The committee said the Home Ministry should send a copy of Bluebook to AAI in case it is not done at present. Based on the same, AAI will make internal confidential circulars for use of their own officers.
The committee said the AAI and IAF should designate senior level officers for effective coordination for VVIP movements.
It said the AAI should issue an SOP for handling of VVIP flights incorporating all instructions already issued, to make a comprehensive document. IAF and AAI will mutually share SOPs.
It said an airport-specific SOP for VVIP movement in case of AAI-managed airports should be prepared by AAI and will be approved by AAI Headquarters. In respect of IAF airfields, the SOP shall be prepared and approved by IAF. For private airports, the SOP for VVIP movement will be prepared by the aerodrome operator and shall be approved by DGCA.
The standard operating procedure so prepared will be used by IAF, AAI and aerodrome operator jointly, covering all phases of operations. This task may be accomplished at the earliest.

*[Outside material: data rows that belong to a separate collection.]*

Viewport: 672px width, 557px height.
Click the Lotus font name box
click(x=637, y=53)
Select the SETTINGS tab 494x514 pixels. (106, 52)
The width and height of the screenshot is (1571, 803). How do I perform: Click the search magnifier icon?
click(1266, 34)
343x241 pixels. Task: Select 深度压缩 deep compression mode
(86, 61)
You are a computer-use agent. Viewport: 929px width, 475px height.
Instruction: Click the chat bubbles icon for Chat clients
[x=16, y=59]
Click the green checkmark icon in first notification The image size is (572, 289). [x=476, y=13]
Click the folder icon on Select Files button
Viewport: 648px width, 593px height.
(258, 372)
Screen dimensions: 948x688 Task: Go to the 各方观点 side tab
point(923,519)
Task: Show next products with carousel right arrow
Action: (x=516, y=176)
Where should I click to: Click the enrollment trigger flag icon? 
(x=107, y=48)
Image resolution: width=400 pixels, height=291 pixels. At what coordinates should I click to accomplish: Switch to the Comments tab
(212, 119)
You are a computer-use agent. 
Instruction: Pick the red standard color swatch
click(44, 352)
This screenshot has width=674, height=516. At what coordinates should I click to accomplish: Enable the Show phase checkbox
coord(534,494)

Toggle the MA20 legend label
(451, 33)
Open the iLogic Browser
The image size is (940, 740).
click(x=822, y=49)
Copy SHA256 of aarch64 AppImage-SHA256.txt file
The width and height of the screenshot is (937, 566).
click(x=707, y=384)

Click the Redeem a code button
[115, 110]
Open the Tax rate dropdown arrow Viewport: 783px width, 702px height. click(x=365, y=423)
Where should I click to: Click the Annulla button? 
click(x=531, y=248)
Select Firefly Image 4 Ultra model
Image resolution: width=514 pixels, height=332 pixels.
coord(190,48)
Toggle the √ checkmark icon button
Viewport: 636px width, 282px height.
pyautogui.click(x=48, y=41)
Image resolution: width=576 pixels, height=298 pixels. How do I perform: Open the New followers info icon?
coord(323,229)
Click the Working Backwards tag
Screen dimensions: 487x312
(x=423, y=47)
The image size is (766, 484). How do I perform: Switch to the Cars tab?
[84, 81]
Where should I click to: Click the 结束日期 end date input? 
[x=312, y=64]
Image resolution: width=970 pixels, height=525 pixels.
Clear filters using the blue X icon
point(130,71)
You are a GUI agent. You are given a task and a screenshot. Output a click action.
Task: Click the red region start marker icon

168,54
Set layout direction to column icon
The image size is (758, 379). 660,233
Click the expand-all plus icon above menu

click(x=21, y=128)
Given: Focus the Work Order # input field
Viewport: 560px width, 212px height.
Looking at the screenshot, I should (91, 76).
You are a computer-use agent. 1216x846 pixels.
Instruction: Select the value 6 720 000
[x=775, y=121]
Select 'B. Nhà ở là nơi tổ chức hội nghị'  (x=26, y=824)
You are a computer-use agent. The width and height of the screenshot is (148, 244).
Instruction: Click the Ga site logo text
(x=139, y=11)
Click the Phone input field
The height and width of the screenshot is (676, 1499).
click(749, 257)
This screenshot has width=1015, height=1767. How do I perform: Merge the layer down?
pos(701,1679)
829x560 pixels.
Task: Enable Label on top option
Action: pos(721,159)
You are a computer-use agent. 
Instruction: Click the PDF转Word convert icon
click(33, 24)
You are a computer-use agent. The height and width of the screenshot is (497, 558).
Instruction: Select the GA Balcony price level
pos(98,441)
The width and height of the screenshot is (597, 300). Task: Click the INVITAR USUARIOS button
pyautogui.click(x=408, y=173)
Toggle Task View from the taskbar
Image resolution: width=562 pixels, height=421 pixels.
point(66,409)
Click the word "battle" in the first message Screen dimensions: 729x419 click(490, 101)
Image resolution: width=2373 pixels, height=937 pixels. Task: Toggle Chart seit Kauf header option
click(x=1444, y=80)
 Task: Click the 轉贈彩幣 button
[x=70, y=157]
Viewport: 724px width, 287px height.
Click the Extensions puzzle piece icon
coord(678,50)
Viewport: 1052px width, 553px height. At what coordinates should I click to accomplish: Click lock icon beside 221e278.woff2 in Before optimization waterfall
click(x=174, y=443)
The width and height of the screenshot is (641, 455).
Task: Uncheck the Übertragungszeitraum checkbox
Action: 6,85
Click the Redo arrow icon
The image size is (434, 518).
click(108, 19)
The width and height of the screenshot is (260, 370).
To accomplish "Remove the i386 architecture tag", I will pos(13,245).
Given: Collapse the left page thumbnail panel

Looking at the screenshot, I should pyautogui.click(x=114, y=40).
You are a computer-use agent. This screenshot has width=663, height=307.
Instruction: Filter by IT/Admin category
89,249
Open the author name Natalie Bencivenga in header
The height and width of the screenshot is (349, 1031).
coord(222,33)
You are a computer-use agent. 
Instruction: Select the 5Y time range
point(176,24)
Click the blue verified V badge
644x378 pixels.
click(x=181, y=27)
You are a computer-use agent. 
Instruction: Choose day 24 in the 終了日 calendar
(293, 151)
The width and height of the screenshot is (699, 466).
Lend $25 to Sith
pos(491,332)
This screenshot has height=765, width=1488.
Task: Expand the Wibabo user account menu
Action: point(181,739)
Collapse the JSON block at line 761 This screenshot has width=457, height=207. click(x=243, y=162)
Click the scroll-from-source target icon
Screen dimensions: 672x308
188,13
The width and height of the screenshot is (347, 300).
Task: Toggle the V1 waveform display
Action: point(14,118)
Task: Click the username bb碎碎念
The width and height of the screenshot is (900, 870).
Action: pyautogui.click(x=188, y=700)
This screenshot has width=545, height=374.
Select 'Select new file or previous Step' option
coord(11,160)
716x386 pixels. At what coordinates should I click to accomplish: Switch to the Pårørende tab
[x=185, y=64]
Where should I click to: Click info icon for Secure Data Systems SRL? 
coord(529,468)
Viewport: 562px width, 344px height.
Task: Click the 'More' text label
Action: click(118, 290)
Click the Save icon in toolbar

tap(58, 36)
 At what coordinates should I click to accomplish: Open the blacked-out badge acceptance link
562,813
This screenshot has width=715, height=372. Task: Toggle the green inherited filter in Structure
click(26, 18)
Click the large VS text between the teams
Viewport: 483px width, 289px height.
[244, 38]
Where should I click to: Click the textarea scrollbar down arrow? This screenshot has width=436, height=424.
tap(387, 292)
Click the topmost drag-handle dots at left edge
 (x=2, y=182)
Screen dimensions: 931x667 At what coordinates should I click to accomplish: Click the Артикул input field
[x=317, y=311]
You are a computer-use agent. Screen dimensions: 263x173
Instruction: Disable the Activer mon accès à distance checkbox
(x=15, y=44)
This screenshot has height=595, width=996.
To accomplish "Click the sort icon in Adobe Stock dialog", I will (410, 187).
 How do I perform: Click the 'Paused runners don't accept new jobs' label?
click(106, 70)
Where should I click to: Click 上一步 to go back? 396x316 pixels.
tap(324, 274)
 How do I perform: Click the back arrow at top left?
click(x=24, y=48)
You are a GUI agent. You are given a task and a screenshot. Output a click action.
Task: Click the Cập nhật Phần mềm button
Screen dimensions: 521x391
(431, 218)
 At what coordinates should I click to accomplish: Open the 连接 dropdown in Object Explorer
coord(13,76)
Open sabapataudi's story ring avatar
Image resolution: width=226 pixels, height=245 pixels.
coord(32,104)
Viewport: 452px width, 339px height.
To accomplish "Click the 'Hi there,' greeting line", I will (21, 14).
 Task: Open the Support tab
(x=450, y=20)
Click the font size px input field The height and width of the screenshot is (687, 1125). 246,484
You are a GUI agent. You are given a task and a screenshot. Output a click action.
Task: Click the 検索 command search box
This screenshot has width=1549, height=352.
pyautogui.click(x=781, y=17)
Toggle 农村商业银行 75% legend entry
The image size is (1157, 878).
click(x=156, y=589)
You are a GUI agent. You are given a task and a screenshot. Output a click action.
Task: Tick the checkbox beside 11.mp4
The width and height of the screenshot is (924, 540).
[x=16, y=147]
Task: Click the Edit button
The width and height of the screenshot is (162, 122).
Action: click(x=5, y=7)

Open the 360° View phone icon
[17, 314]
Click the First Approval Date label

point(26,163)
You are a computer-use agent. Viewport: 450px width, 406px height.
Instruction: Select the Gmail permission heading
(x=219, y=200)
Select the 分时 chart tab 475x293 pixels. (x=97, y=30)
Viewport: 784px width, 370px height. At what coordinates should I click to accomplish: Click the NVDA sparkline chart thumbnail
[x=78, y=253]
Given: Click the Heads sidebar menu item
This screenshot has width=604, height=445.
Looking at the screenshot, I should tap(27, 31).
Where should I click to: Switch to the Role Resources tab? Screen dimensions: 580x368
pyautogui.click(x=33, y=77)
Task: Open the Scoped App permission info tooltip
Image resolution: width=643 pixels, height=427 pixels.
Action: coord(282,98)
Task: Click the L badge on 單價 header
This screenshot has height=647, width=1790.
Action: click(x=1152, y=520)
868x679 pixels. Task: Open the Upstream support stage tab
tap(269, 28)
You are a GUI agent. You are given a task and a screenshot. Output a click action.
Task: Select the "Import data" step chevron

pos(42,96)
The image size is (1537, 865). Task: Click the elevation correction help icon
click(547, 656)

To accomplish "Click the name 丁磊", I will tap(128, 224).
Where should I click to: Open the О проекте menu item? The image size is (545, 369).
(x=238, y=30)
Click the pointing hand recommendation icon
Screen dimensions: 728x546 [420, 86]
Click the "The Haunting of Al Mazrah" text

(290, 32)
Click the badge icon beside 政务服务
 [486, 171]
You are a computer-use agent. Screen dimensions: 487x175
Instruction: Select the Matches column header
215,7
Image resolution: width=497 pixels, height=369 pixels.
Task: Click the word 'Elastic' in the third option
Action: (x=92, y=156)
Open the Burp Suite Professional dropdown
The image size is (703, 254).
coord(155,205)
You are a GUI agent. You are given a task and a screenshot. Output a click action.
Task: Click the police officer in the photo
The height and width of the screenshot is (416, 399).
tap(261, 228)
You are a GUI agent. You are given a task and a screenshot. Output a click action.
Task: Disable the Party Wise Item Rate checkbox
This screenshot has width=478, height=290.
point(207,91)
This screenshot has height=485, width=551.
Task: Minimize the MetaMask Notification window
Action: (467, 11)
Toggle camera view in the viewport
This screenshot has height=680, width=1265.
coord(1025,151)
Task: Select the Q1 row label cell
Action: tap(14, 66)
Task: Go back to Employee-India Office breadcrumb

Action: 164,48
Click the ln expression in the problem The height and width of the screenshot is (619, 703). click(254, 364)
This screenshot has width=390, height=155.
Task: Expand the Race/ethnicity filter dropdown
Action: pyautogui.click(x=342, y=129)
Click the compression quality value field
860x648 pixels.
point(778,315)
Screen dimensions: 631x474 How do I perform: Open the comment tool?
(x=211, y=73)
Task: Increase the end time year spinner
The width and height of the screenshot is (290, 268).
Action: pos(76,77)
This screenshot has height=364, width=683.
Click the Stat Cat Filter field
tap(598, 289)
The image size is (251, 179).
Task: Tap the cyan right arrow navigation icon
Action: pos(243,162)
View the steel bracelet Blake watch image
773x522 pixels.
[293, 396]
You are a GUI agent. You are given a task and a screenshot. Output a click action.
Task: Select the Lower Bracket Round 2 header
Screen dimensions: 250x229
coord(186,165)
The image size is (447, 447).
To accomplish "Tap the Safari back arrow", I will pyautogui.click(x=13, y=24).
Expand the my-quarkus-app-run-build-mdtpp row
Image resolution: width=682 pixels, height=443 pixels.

The committee said IAF and AAI should exchange documents in connection with VVIP flights whenever required. Priority landing and privileges attached with it may be defined and documented. Issues regarding routing, special VFR, position reporting etc. should be discussed and resolved at Airport Level Committee 24-48 hours before commencement of VVIP flights, it said.
According to the report, the VVIP flight formation shall report position of lead helicopter even during entering the aerodrome circuit or for asking permission for landing. However, vacation report of runway etc. will be that of last helicopter. This procedure should be documented by IAF and AAI in respective SOPs and in common SOP for correct understanding of procedure.
Helicopters and aircraft used for VVIP flights must have a digital flight data recorder (DFDR), cockpit voice recorder (CVR) with multi channels, ground proximity warning system (GPWS), Traffic Alert & Collision Avoidance System (TCAS) and other safety equipments used on similar civil aircraft/helicopters.
Once these equipments are installed, regular monitoring of these flights should be carried out on the lines of FOQA (Flight operations quality assurance) by other airlines for safety oversight, the report said.
According to it, the Helicopter Committee set up by the Civil Aviation Ministry/DGCA should expedite identification of landing places for helicopters at Delhi and Mumbai and to work out the traffic circuit for them.
Till the time this is implemented, all helicopters should report finals at the beginning of runway and thereafter land at desired spot on the runway. This should be immediately documented and circulated by both IAF and AAI.
Three minutes before and after the estimated time of arrival and estimated time of departure of VVIP operations, air operations, airspace should be closed. This closure should be informed by issuing a Notice to Airmen (NOTAM), the report said.
It said the existing regulations of aircraft landing only after obtaining permission from ATC units should be strictly enforced and circulated to all concerned, including pilots of VVIP flights.
The committee said the Airport Committee comprising AAI, IAF and Aerodrome Operator should work out airport specific operational issues 24-48 hours before actual operations of VVIP flights.
It said the existing laid down procedure for missed approach will remain in force. However, the consequences of missed approach on the security, health and other aspect of VVIP on board need separate examination. In this regard, the Civil Aviation Ministry in consultation with Home Ministry may examine this aspect to asses whether any other procedure can be evolved in such an eventuality of missed approach.
The committee re-emphasized that transfer of control from Approach to Tower and vice versa, should be followed strictly as per ICAO DOC 4444.
Visual surveillance before landing, especially for VFR flights, should be re-emphasized on all aircrew members and ATCO, the report added.